Herculano Alves reuniu, numa
obra muito útil, os Documentos da Igreja sobre a Bíblia, desde o ano 160 a 2010[4].
No começo deste ano, foi lançado pela Biblioteca
Dominicana o testemunho incontornável de Marie-Joseph Lagrange, O.P., sobre
os tormentos que sofreu do Vaticano e das invejas eclesiásticas organizadas
para impedir as inovadoras investigações e publicações científicas da Escola
Bíblica de Jerusalém, nos finais do século XIX e nos primeiros 30 anos do
século XX[5].
Quem comparar a miséria cultural dessa situação com o documento da Comissão
Pontifícia Bíblica, de 15 de Abril de 1993[6],
pode ter a impressão de que não pertencem à mesma Igreja.
Não reconhecer a importância de
colocar a Bíblia no espaço público, segundo as exigências culturais do nosso
tempo, só pode alimentar a suspeita de que a razão crítica é inimiga da
religião, das suas linguagens e das suas práticas.
2. O projecto de Frederico Lourenço, assumido pela Quetzal,
não se limita a uma nova tradução do Novo Testamento, do qual já existem
várias, de diversos estilos, mas à tradução de toda a Bíblia Grega, judaica e
cristã. A Bíblia judaica e a Bíblia hebraica não se identificam, como se a
grega não fosse, também, judaica. A Grega, designada como Septuaginta (LXX), é a primeira tradução da Bíblia[7]

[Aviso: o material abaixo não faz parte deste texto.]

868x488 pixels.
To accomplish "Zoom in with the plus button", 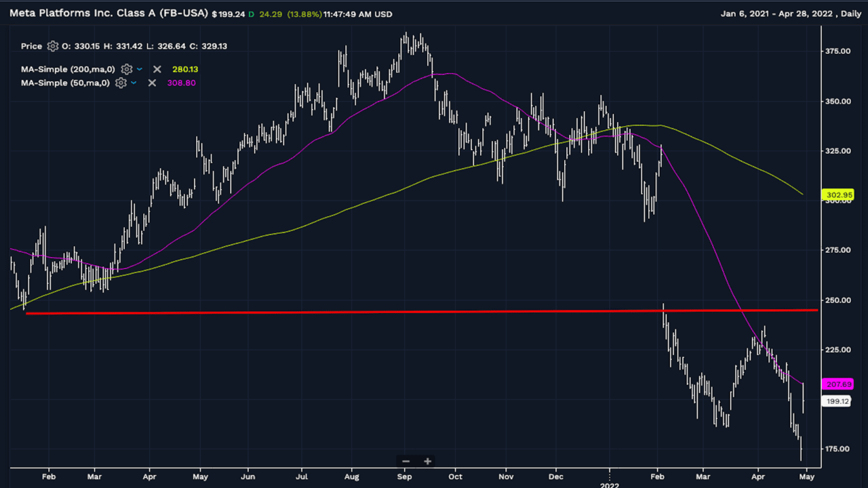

e o seu nome designa a tradução da Torah
hebraica para o grego, realizada em Alexandria durante o reinado de Ptolomeu II
(285-246 a.C).
Segundo a lenda, setenta sábios
de Jerusalém, conhecedores do hebraico e do grego, partiram para Alexandria,
cidade com grande população judaica, mas onde se falava sobretudo o grego. Cada
um tinha o seu quarto particular e a obrigação de traduzir as Escrituras.
Começaram todos ao mesmo tempo e terminaram todos ao fim de setenta dias. Ao
conferi-las, verificaram que todos tinham traduzido da mesma maneira. Para
lenda e milagre não está mal.
A dita versão constituiu um
acontecimento cultural sem precedentes e a iniciativa literária mais importante
para os anais da civilização. Pela primeira vez, a sabedoria de Israel passava
de uma língua semita para outra indo-europeia e, por aí, ao mundo ocidental.

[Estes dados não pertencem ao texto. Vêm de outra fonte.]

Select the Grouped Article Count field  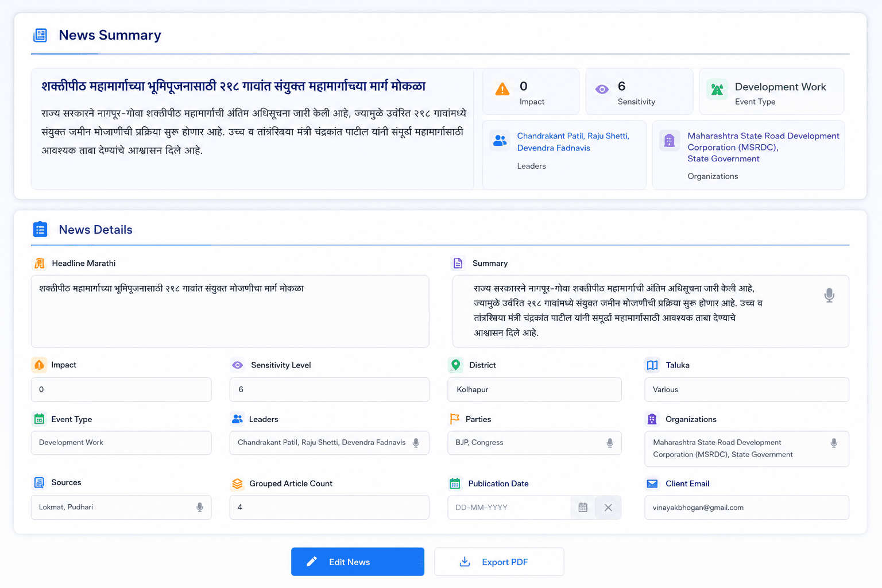[x=329, y=508]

3. Quando, séculos mais tarde, a LXX foi adoptada pelas
primeiras comunidades cristãs, como a Bíblia oficial, acompanhou a expansão do
cristianismo, tanto no Oriente como no Ocidente.
A partir do séc. V d. C., a LXX
foi destronada, no Ocidente, pela tradução de S. Jerónimo para latim,
denominada a Vulgata. Esta versão
dominou a cultura ocidental durante a Idade Média. Foi declarada como
autêntica, isto é, fiável em matéria de fé e costumes, pelo Concílio de Trento
(1546). Na Igreja Ortodoxa, a Bíblia grega manteve-se como Bíblia oficial ou
canónica até aos nossos dias.
Outro foi o rumo das traduções
da Bíblia na Reforma. Espero que, entre nós, o nome de Lutero tenha deixado de
ser considerado um insulto.
Frei Bento Domingues O.P.
Público 09.04.2017
[1] Cadmo 25 (2016) 101-113. Cf. também
de José Augusto Ramos, Traduções
Portuguesas da Bíblia Transversalidades Linguístico-Culturais em Tarefas de
Hoje, GAUDIUM SCIENDI, Nº 3, JANEIRO 2012, pp 124-146
[2]
Entre 1898 e 2012 atingiu 28 edições.
[3]
Cf. José Augusto Ramos (Cadmo 25 (2016) 101-113); Isaías Hipólito
(Brotéria 184 (2017) 205-225.
[4] Documentos
da Igreja sobre a Bíblia (160-2010), Difusora Bíblica, 2011.
[5] Marie-Joseph Lagrange, O.P., Recordações Pessoais. O Padre Lagrange ao
serviço da Bíblia, Biblioteca Dominicana, Coimbra, Tenacitas, 2017.
[6] A
Interpretação da Bíblia na Igreja, S. G. E., Rei dos Livros, 1994.
[7] Cf. Natalio Fernández Marcos, Septuaginta. La Biblia griega de judíos y cristianos,Sígueme, Salamanca 2008.